In view of the above, the present invention can be used in the production of high-quality speakers for the majority of audio equipment manufacturers.

The above is intended to be illustrative only and not limiting. Any equivalent modifications or alterations to the spirit and scope of the invention are intended to be included in the scope of the appended claims.

1‧‧‧Metal sheet

2‧‧‧Piezoelectric components

3‧‧‧Perforation

Claims (4)

A speaker that attaches a piezoelectric element to a metal plate, through a vibration of the piezoelectric element, but in a speaker in which the metal plate is bent and vibrated, and represents a longitudinal direction of the metal plate with E (kN/mm 2 ) (N is a unit of force Newton) The modulus of elasticity, the density is expressed by ρ (g/cm3), the area of the metal plate of the attachment surface is represented by Sm, and the area of the piezoelectric element is represented by Sp.
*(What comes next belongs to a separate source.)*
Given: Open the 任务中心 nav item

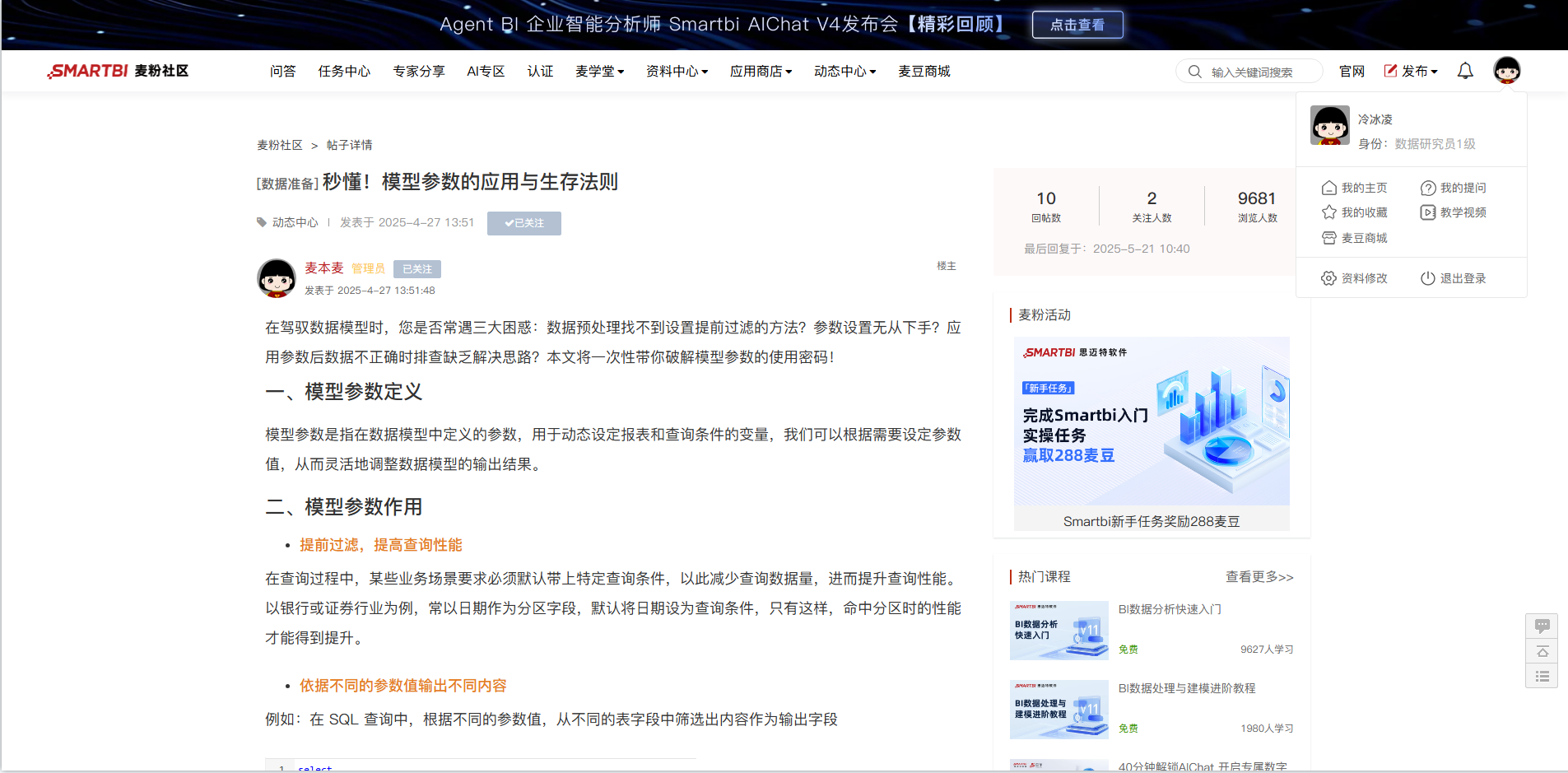Looking at the screenshot, I should [x=344, y=72].
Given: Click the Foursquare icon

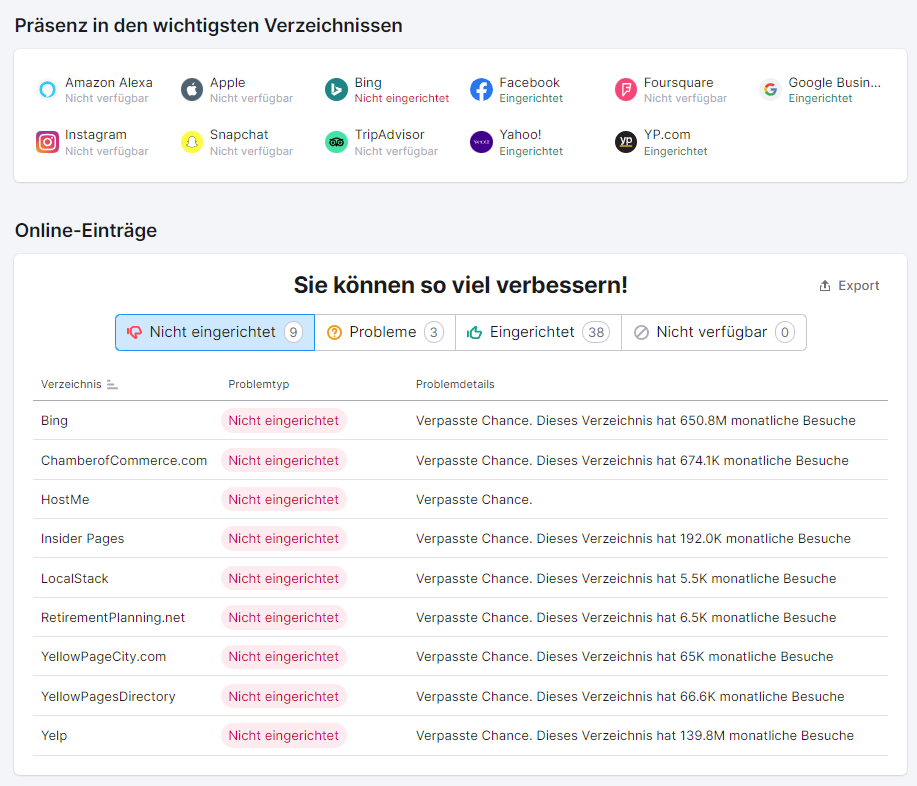Looking at the screenshot, I should (625, 89).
The formula X = (Sp/Sm) • (X/() A speaker with a value between 0.01 and 0.08. The speaker of claim 1, wherein the value of X is between 0.02 and 0.07. The speaker according to claim 1, wherein the attachment surface, the metal plate and the piezoelectric element have the same shape, and the positions of the center of gravity of the metal plate and the piezoelectric element are identical. The speaker unit of claim 1, wherein the piezoelectric element and the metal plate have perforations for penetrating the piezoelectric element and the metal plate.